I've started with Visual Basic 6. It was relatively easy to start with, and gave fast results. This is imo the way to go, although there are people who say you should start with something low-level like C, to learn what's going on behind the scenes, but I think it's important to hook the newbie first, before showering him with facts about compilers, linkers, memory management, pointers, etc... Although you will have to learn those things at some point, I actually think it's easier after you saw them in action ("ah, so that's how my strings work behind the scenes").

Well as I mentioned I am really interested in learning how games run and how interesting programming into games can be. I mean I am already hooked into programming because just the other day I was bored so I challenged myself to make a simple calculator xD it was fun but I hadn't known enough to get everything to call to the right module turned out to be simple my teacher had helped me.

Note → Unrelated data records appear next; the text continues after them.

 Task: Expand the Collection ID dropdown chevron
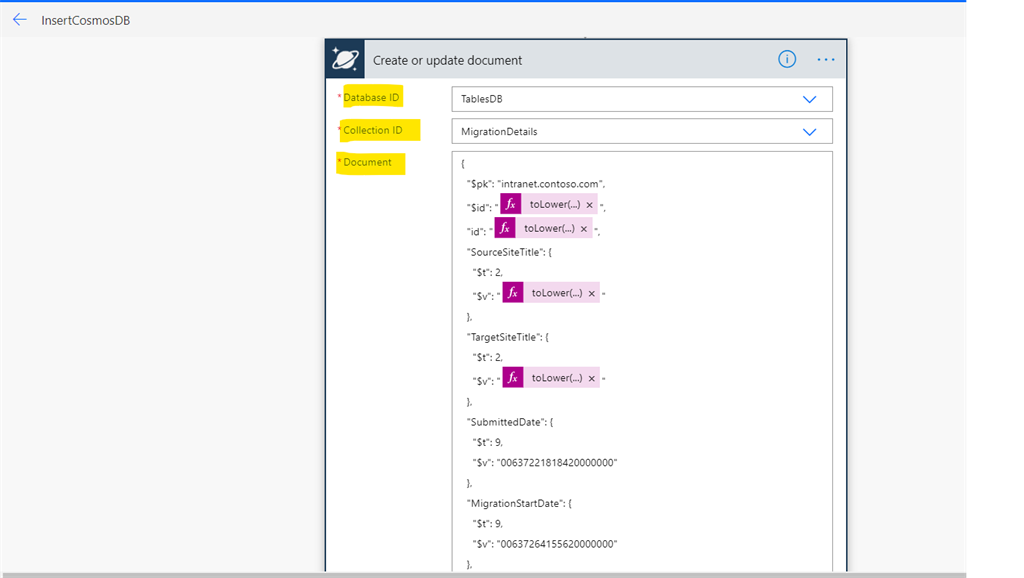(809, 132)

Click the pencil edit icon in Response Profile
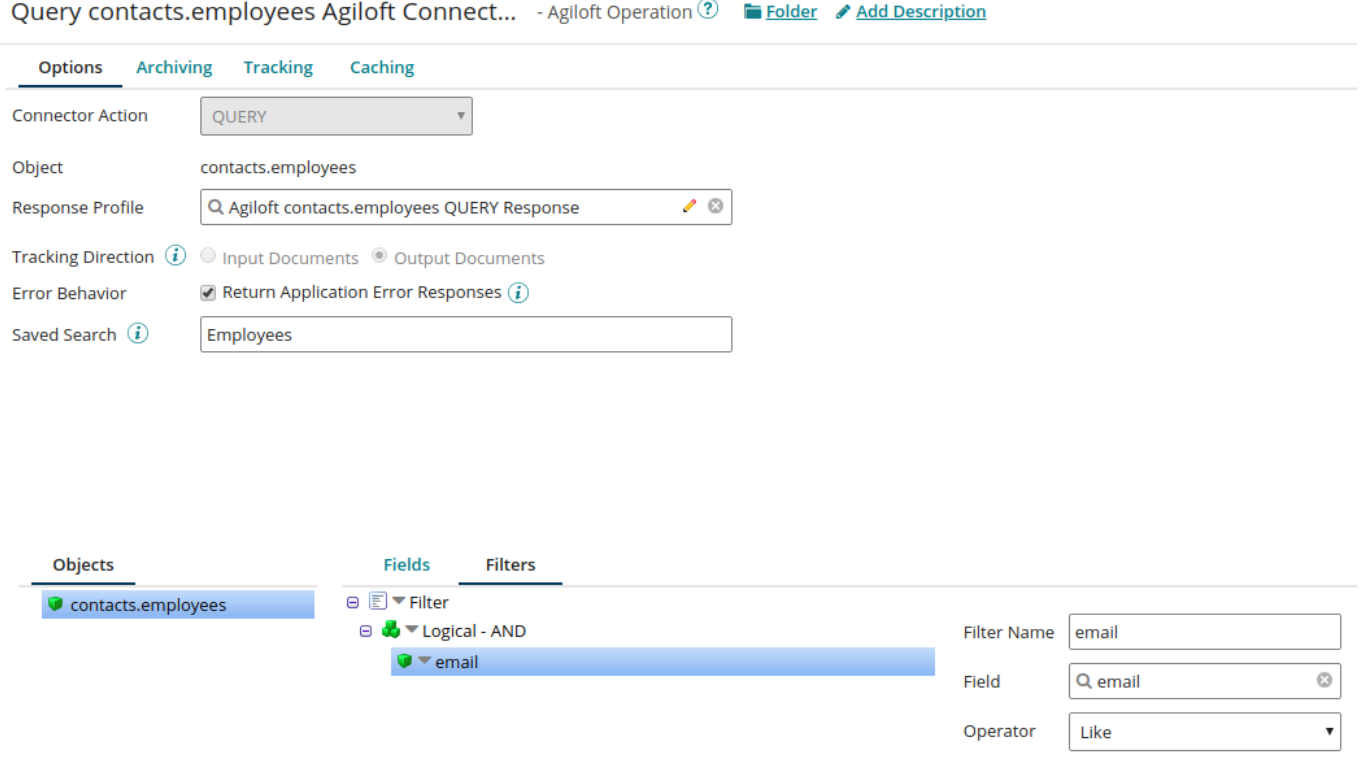[x=689, y=206]
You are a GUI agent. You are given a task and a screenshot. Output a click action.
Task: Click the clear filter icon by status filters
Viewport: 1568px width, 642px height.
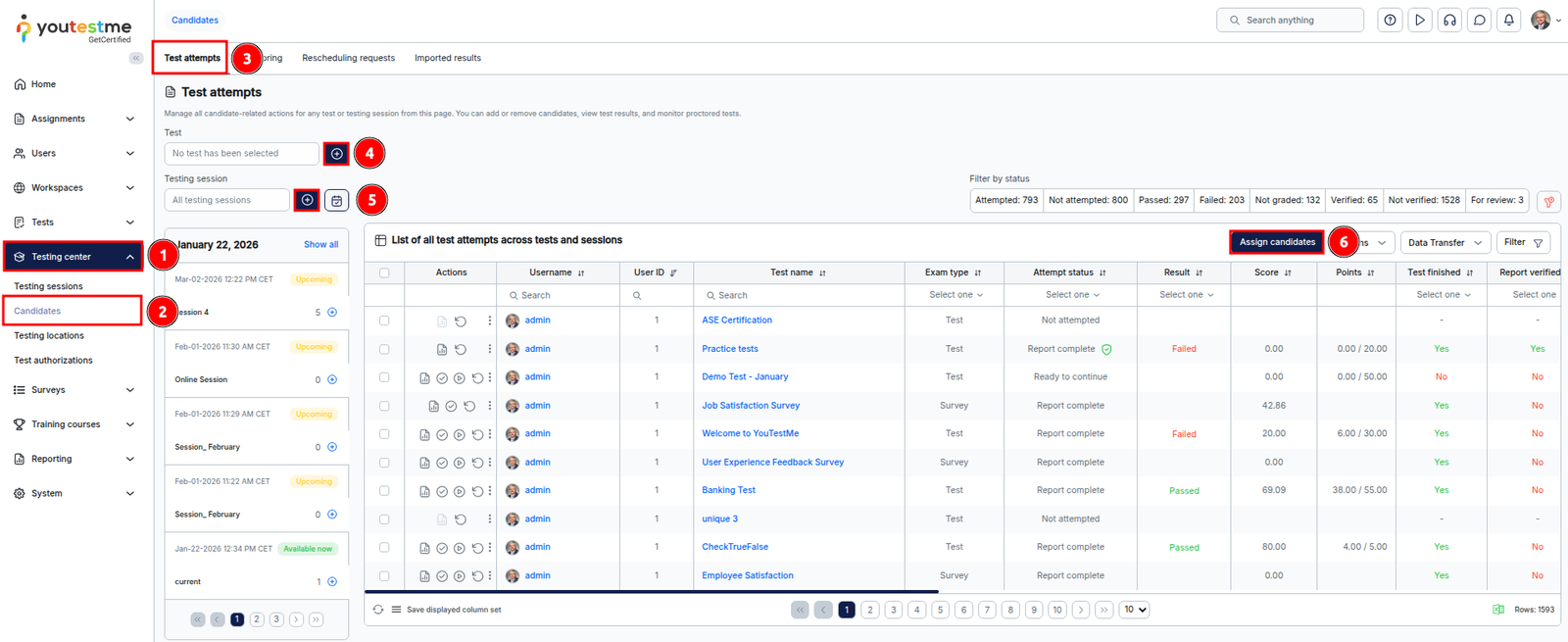(1548, 201)
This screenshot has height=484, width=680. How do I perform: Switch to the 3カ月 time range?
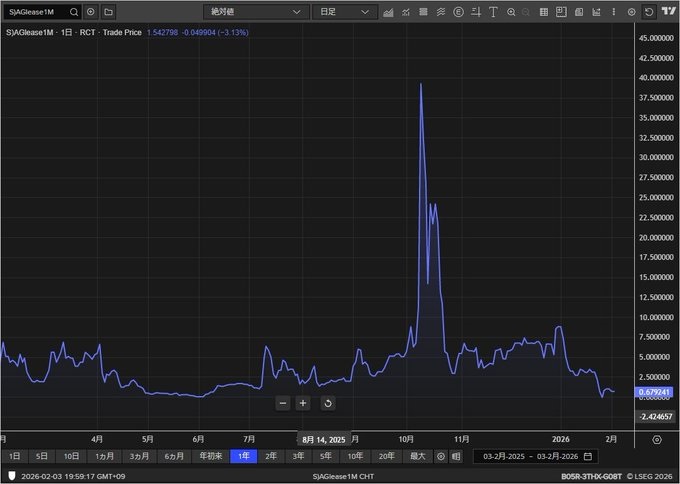137,456
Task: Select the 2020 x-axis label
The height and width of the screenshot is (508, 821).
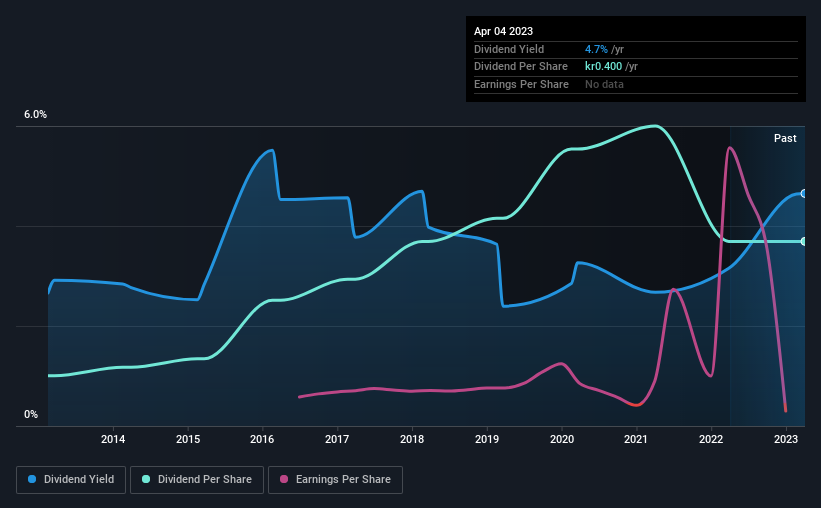Action: (x=562, y=439)
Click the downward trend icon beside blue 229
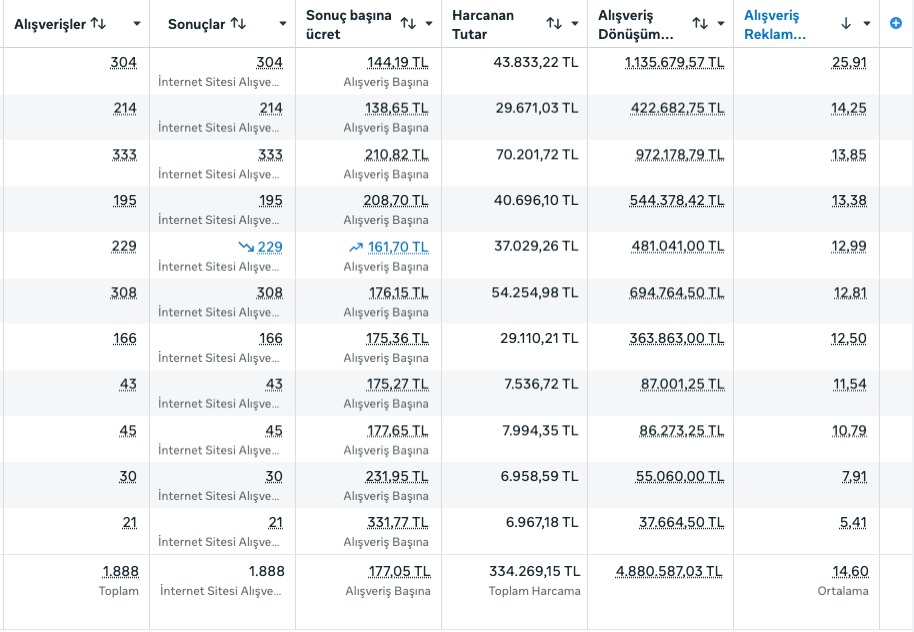The height and width of the screenshot is (632, 914). [x=245, y=246]
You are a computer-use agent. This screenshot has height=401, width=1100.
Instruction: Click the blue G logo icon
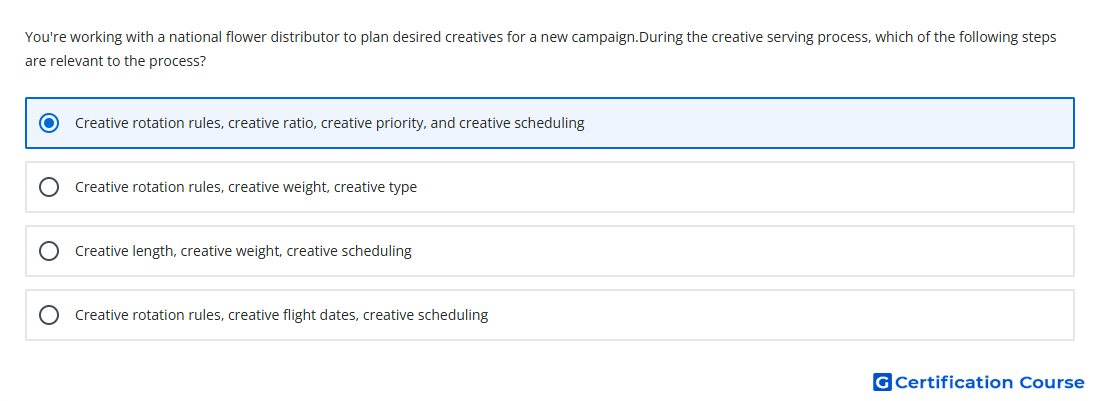pos(882,382)
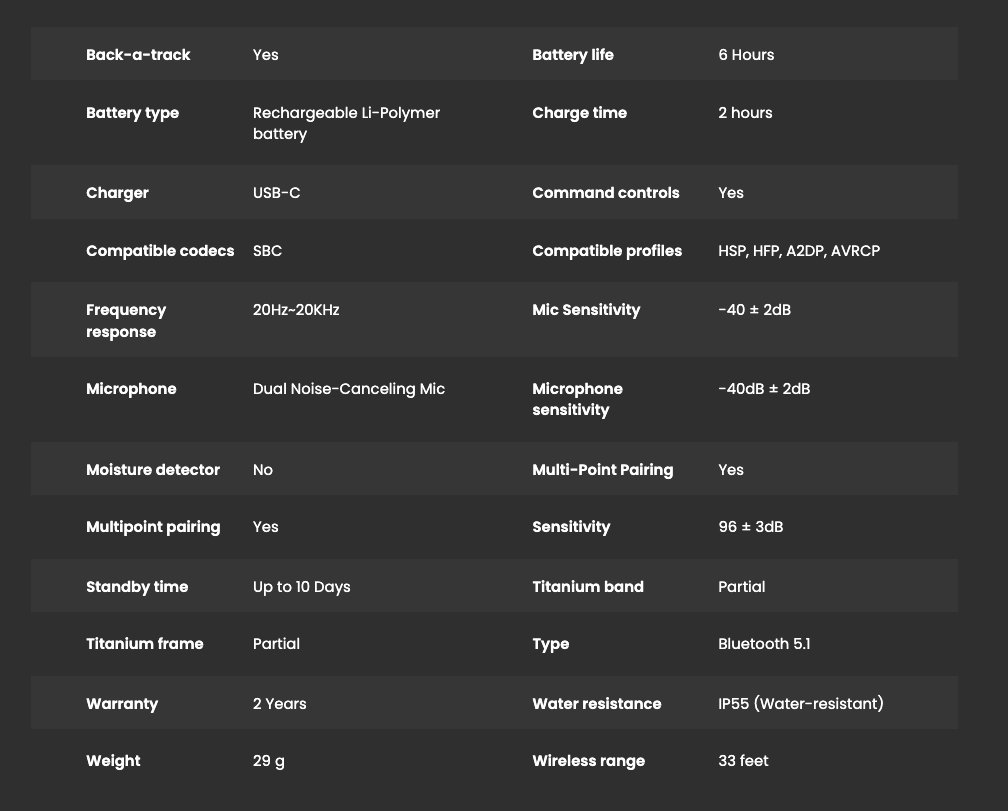Select the Rechargeable Li-Polymer battery text
The width and height of the screenshot is (1008, 811).
click(x=346, y=123)
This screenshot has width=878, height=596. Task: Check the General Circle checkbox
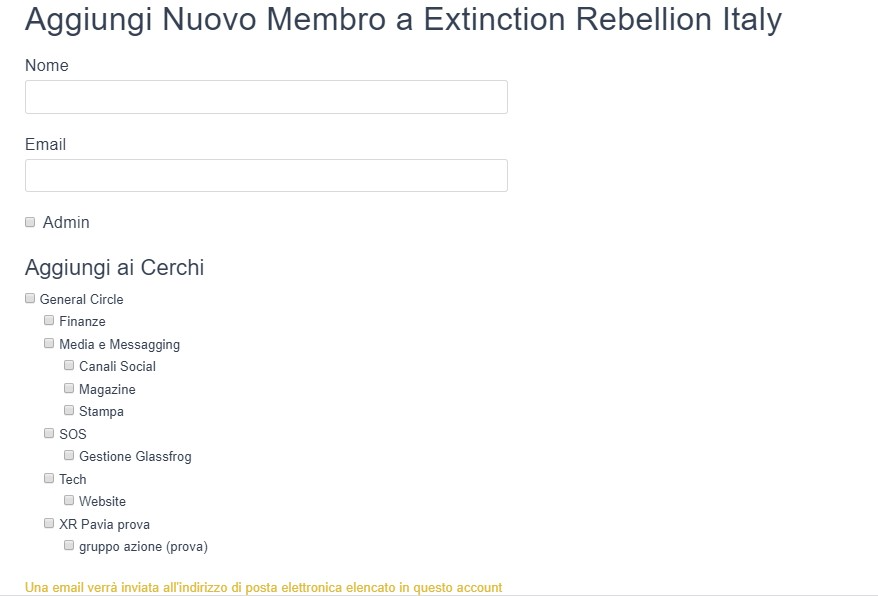(x=30, y=298)
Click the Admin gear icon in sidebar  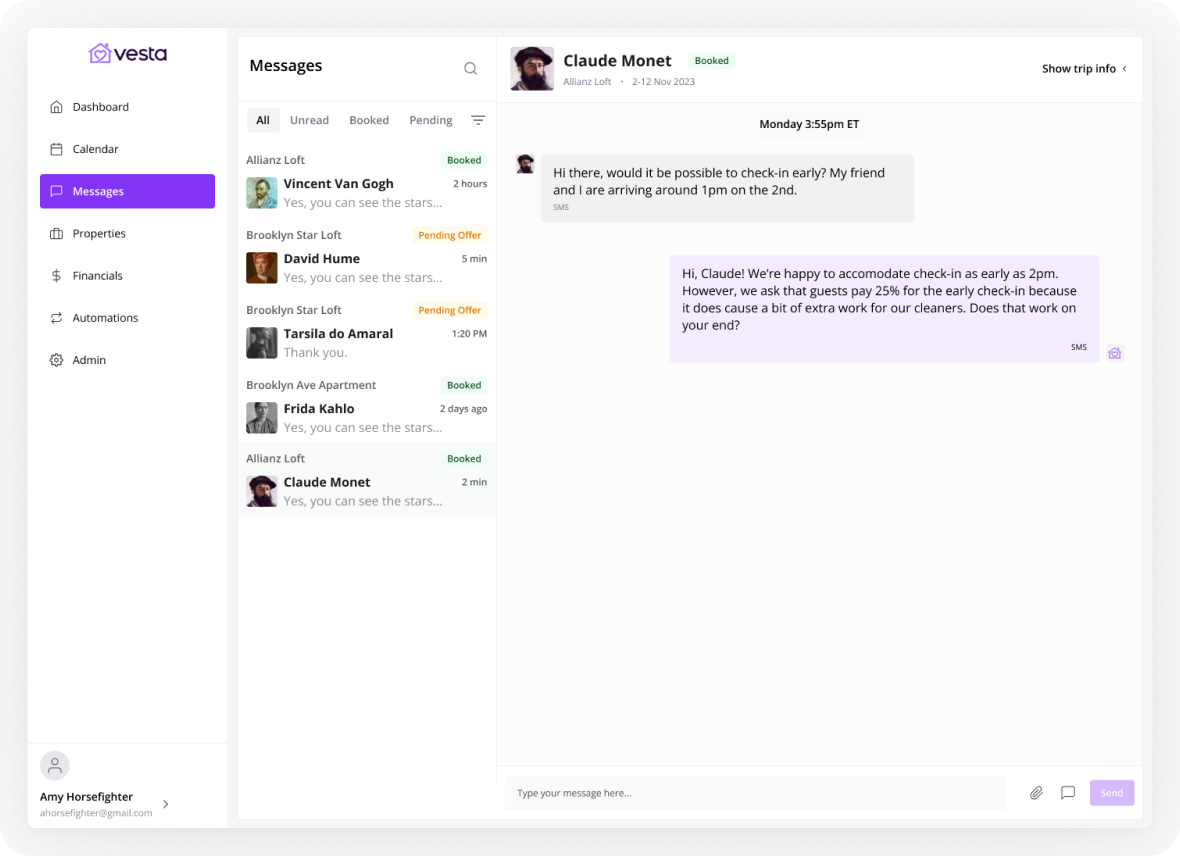click(56, 360)
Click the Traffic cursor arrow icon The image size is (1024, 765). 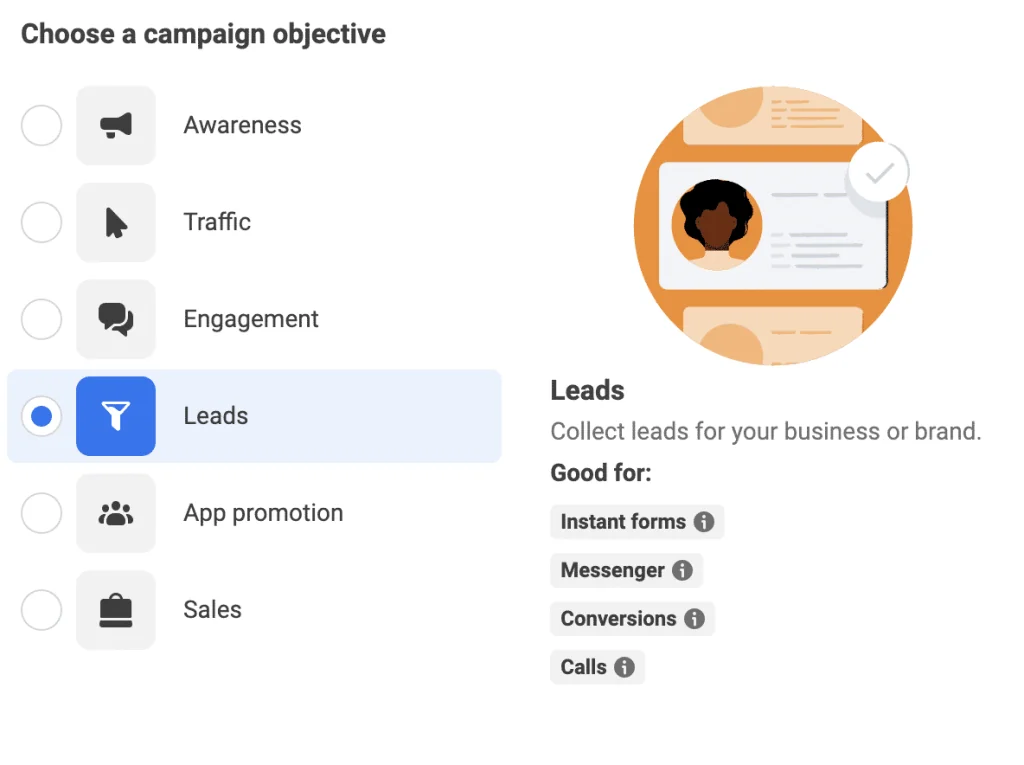tap(116, 222)
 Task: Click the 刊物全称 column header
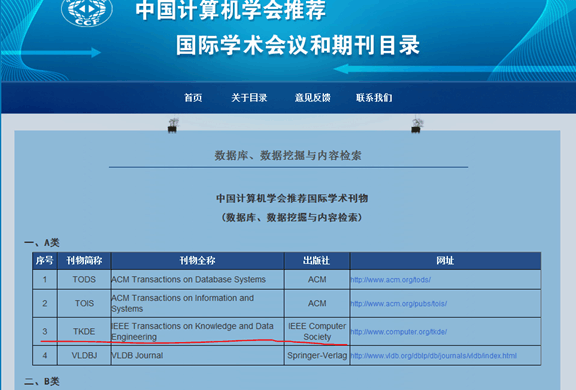click(197, 261)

But yes visual basic is really easy to start with I tried to fiddle with C# and C++ and I am like "This is much more difficult to figure out" as I know nothing on it so far :3 have figured out simple things thus far which is naming variables but it is my goal to learn both eventually. I also want to know what would be most helpful for this community exec. If at all possible I wanted to try to learn and help at the same time with your new project when you decided to start it. 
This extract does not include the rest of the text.